Exercise objective: Repeat word for word the lines from the one containing "This screenshot has height=703, width=1000." to the end of the material below, and leave all pictures out.

Source data:
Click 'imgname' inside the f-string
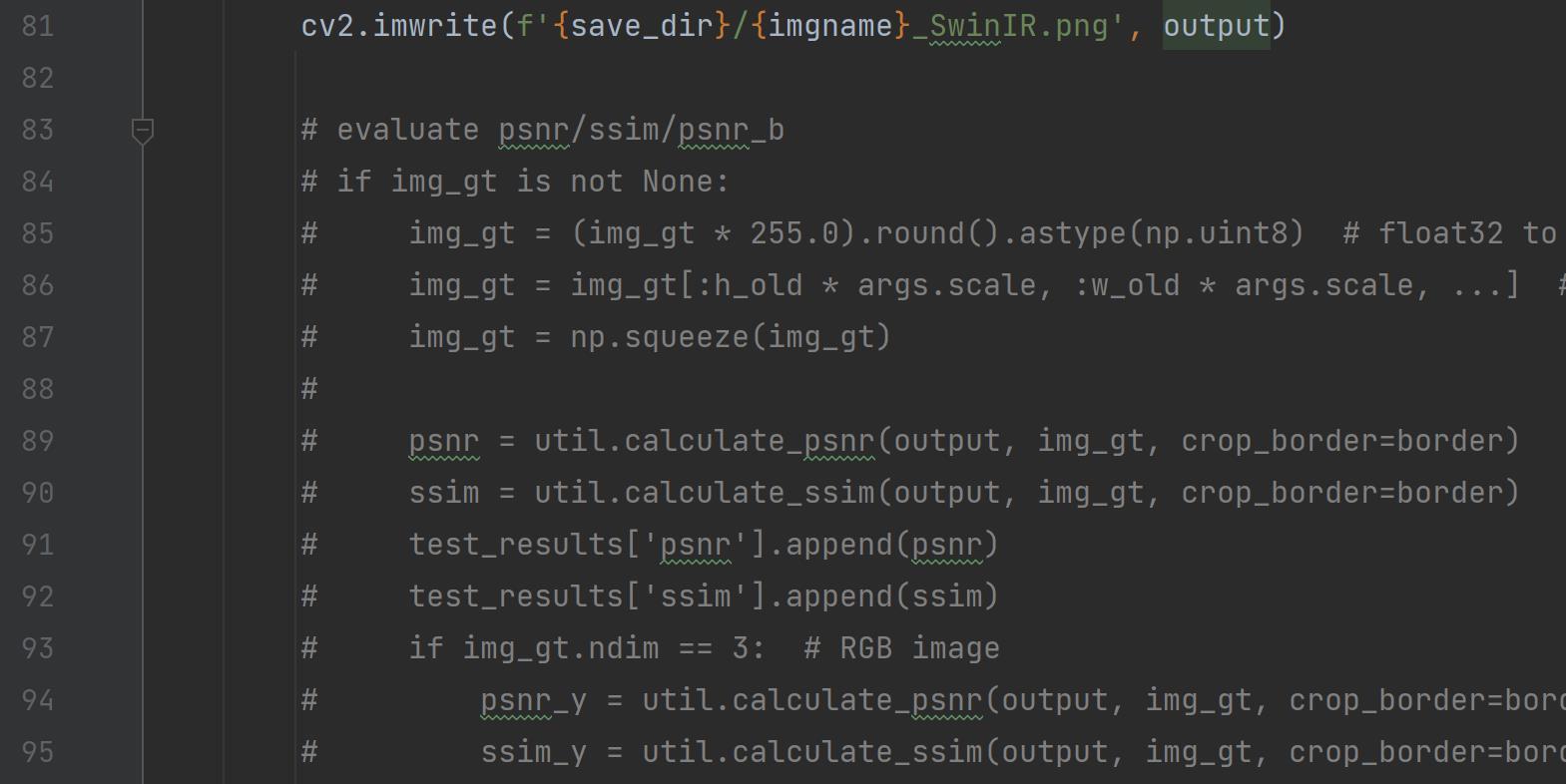 click(x=830, y=26)
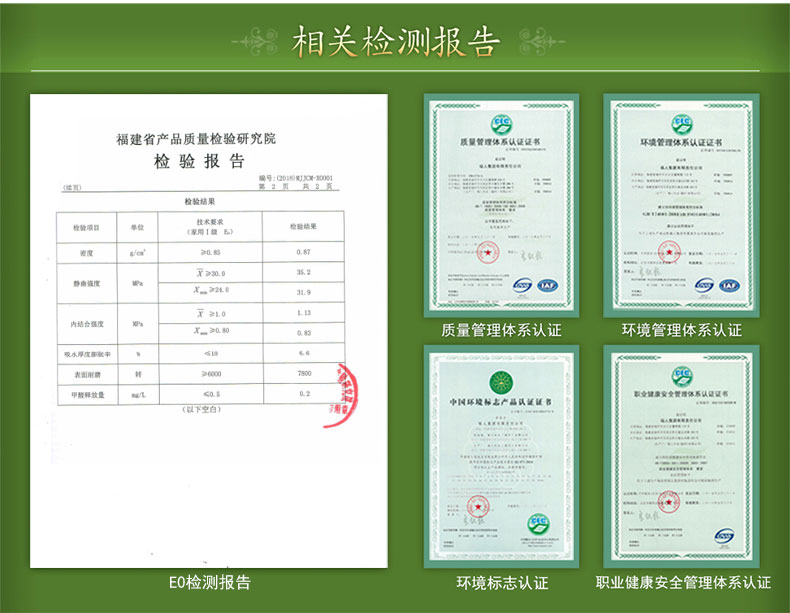Screen dimensions: 790x613
Task: Click the 质量管理体系认证 caption text
Action: (x=501, y=330)
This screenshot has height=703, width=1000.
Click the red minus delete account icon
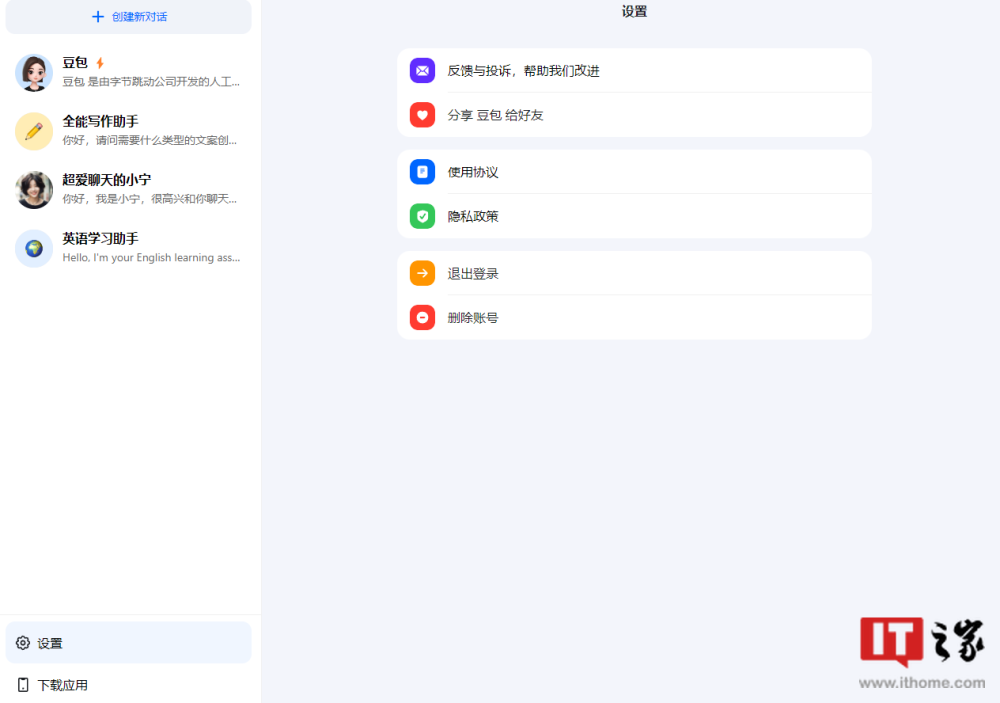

Response to this task:
This screenshot has height=703, width=1000.
Click the red minus delete account icon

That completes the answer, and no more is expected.